A ‘PATRIOTIC’ PROJECT

There are isolated, but very public, examples of this social theory at work in American politics. Before 2011, for example, Sen. Rob Portman (R-Ohio) was fiercely against gay marriage. Then his son came out.
“At the time, my position on marriage for same-sex couples was rooted in my faith tradition that marriage is a sacred bond between a man and a woman,” Portman wrote in an editorial for the Columbus Dispatch. “Knowing that my son is gay prompted me to consider the issue from another perspective: that of a dad who wants all three of his kids to lead happy, meaningful lives with the people they love.”

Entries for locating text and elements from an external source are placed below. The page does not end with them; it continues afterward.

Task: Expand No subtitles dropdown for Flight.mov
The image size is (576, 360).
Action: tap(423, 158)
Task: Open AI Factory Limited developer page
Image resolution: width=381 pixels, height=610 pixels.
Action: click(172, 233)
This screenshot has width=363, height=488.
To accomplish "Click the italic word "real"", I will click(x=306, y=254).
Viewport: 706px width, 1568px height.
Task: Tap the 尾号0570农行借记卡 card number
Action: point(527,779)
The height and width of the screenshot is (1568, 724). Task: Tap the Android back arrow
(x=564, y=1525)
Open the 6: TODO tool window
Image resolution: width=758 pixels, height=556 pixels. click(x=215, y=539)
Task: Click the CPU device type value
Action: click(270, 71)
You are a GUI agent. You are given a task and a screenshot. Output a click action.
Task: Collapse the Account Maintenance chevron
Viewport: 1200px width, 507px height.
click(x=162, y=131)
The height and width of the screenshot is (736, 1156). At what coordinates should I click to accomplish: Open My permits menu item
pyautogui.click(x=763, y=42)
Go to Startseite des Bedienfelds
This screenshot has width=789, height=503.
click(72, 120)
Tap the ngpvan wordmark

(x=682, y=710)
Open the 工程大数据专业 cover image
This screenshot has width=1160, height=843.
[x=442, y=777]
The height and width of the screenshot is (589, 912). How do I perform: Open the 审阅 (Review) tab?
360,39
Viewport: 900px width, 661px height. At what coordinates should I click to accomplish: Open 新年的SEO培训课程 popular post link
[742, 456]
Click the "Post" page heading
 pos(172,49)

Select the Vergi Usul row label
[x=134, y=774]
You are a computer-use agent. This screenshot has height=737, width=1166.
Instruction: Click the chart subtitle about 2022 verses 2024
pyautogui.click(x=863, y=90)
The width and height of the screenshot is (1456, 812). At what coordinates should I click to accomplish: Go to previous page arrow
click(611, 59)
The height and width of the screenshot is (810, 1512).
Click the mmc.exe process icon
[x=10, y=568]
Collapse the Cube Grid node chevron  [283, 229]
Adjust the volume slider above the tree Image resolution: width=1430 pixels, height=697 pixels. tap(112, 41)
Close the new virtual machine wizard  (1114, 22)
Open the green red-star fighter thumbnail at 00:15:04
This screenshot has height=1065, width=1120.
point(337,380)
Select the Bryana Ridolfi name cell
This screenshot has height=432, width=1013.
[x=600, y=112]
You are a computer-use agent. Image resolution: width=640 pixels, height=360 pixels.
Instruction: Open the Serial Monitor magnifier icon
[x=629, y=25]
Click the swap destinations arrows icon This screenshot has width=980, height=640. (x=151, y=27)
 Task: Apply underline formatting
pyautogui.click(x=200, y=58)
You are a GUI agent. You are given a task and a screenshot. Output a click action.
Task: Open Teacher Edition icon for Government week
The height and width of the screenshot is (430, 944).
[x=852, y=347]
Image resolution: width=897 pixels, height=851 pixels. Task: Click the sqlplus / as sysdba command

Then there’s the case of Jeff Jeans, an Arizona business owner and registered Republican, who initially opposed the Affordable Care Act, President Obama’s signature legislation. That is, until he was diagnosed with cancer at 49 and given six weeks to live. He told House Speaker Paul Ryan in a CNN town hall last year that he changed his mind on the healthcare law, adding that thanks to Obamacare, “I’m standing here alive.”
Despite these examples of an about-face, Mendelsohn is wary that her campaign will succeed on a large scale. Still, the recent attention given to #ResistanceGenealogy is forcing some people to take a closer look at their own roots. And so she soldiers on.
The only person who has publicly responded to Mendelsohn’s research on their behalf is Fox News host Tucker Carlson, who told the Washington Post, “The United States is a completely different country now. The idea that [having] a relative who came 150 years ago means I have to have a specific view on immigration? It’s so dumb it’s hard to believe you have to respond to it.”
That’s not a surprise for Mendelsohn, who says she doesn’t lose sleep over Carlson not liking her.
“The highest compliment that someone’s paid this project is that it’s patriotic,” she says. “We love this country and what it represents, and so much is bound up in the opportunities that this country afforded.”  

Editor’s note: An earlier version of this story incorrectly attributed a quote to Joe Arpaio and misstated the number of immigrants his family sponsored (it was 13, not eight). It also stated the author’s in-law reunited with two relatives, not three.